I used an ambercup squash (the orange ones in the photo below) in this recipe because I’ve never been too impressed with the taste of sugar pie pumpkins. I simply baked the halved, seeded squash in my barbecue until soft and then scraped out the cooked flesh to use in place of pumpkin puree.

This recipe falls on the less spicy side of the pumpkin pie spectrum. You could up the quantities of added spices if you prefer. Freshly ground/grated spices boost the flavor in a very good way.

If you’re in the market for more pie inspiration, I highly recommend following Tara Jensen @bakerhands on Instagram or checking out her blog. Her pies are always impressively beautiful but in a rustic, appealing kind of way.

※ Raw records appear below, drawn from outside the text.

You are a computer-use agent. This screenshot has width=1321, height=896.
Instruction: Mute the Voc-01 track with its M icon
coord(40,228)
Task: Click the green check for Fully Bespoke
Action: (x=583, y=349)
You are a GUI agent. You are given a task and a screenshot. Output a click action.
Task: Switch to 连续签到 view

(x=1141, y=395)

winter squash // Wayward Spark

Squash-Honey “Pumpkin” Pie

1 pie crust (I’m partial to this rye crust from 101 Cookbooks, but be sure to halve it for a single bottom crust.)
 
2 large eggs
3/4 cup honey
1 teaspoon cinnamon
1/2 teaspoon ground ginger
1/2 teaspoon ground allspice
1/2 teaspoon freshly grated or ground nutmeg
1/2 teaspoon salt
2 cups squash or pumpkin puree (You can used canned, but it will be better if you make your own. This method works well, although this time I didn’t feel the need to run it through a food processor, and it turned out fine.)
1 can (12 fl. oz.) evaporated milk

In a large bowl, whisk together the eggs, honey, spices, and salt. Add the squash puree, and whisk until combined. Add the evaporated milk, and whisk until combined.

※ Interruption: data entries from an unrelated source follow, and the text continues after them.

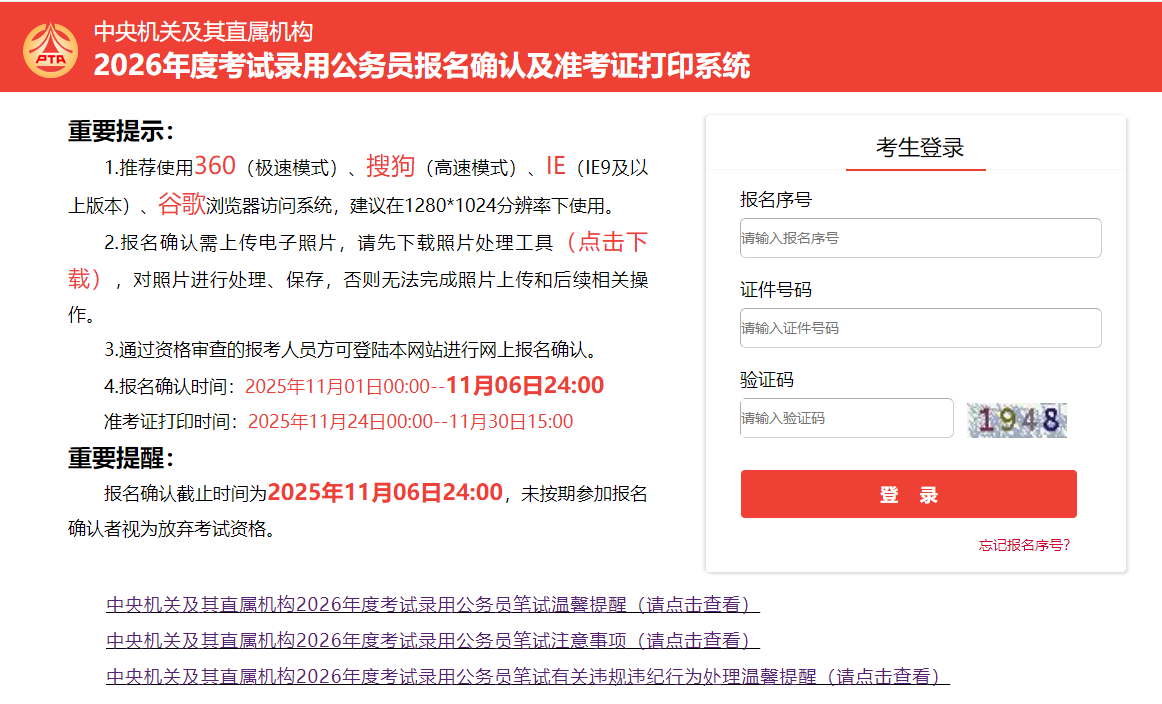
Task: Select the 验证码 input box
Action: (x=846, y=418)
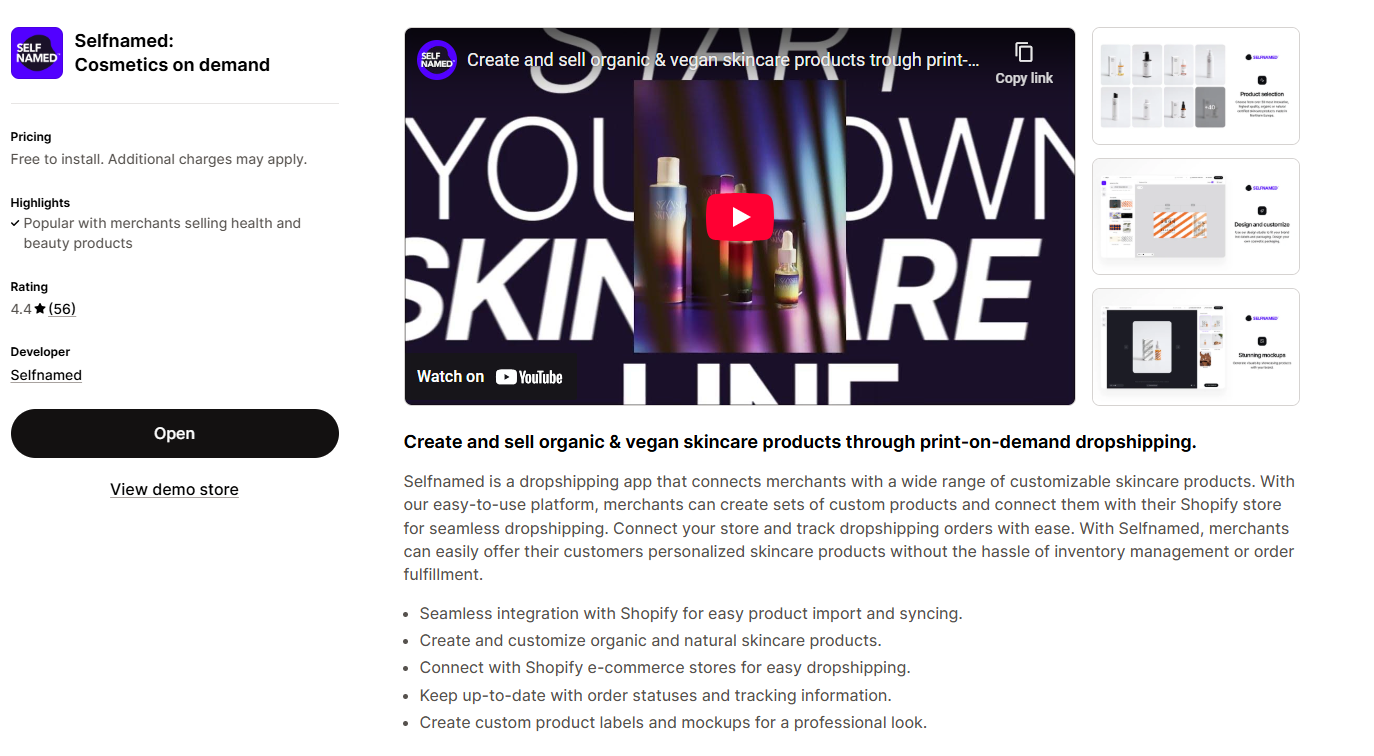Click the black Open button

pos(175,433)
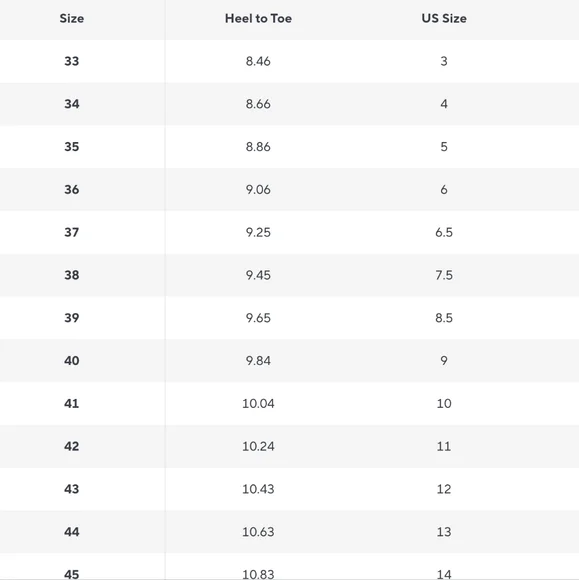The height and width of the screenshot is (580, 579).
Task: Click US size 4 cell
Action: (444, 104)
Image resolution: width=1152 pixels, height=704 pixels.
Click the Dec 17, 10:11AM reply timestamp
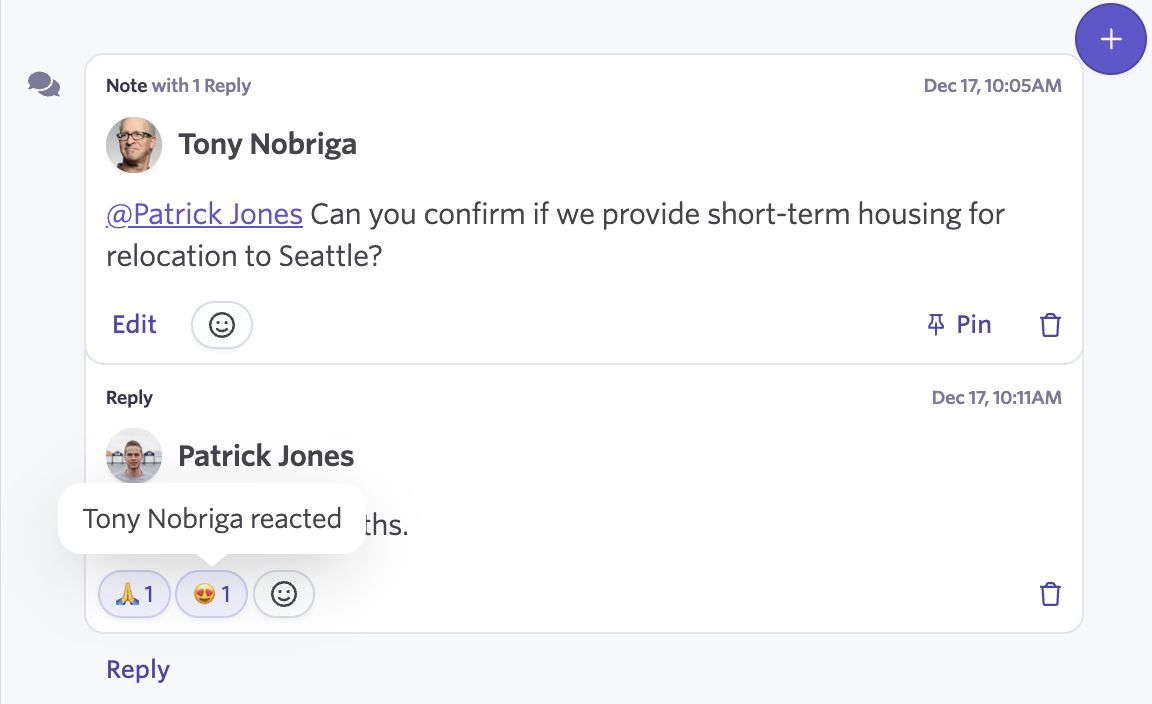pos(996,398)
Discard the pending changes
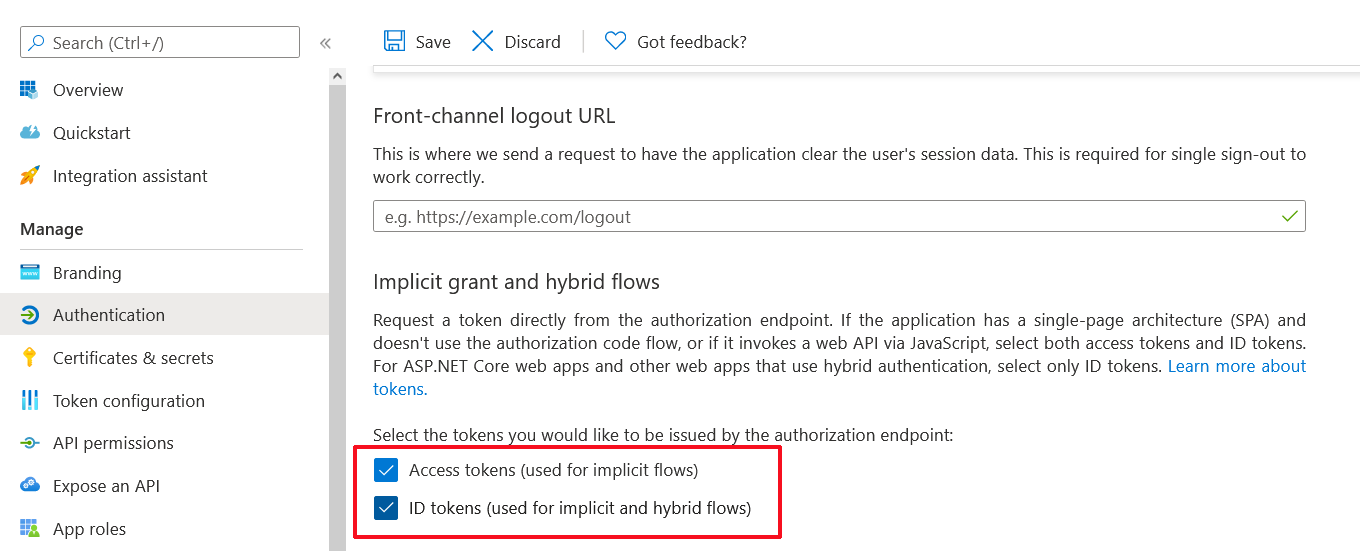 (516, 41)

Roll out the pie crust and line a pie pan with it. Pour in the filling.

To bake it in a propane barbecue, place several fire bricks on the grill and top them with a heat shielding device. (I use a Lodge cast iron pizza pan on top of four fire bricks as seen here.) Preheat everything on medium for about 20 minutes. Place the pie pan in the center of the heat shielding device.

To bake it in an oven, preheat the oven at 350° and place the pie on a rack in the middle.

Bake the pie for a hour or more until the center no longer jiggles when the pan is nudged. Cool thoroughly before slicing and eating.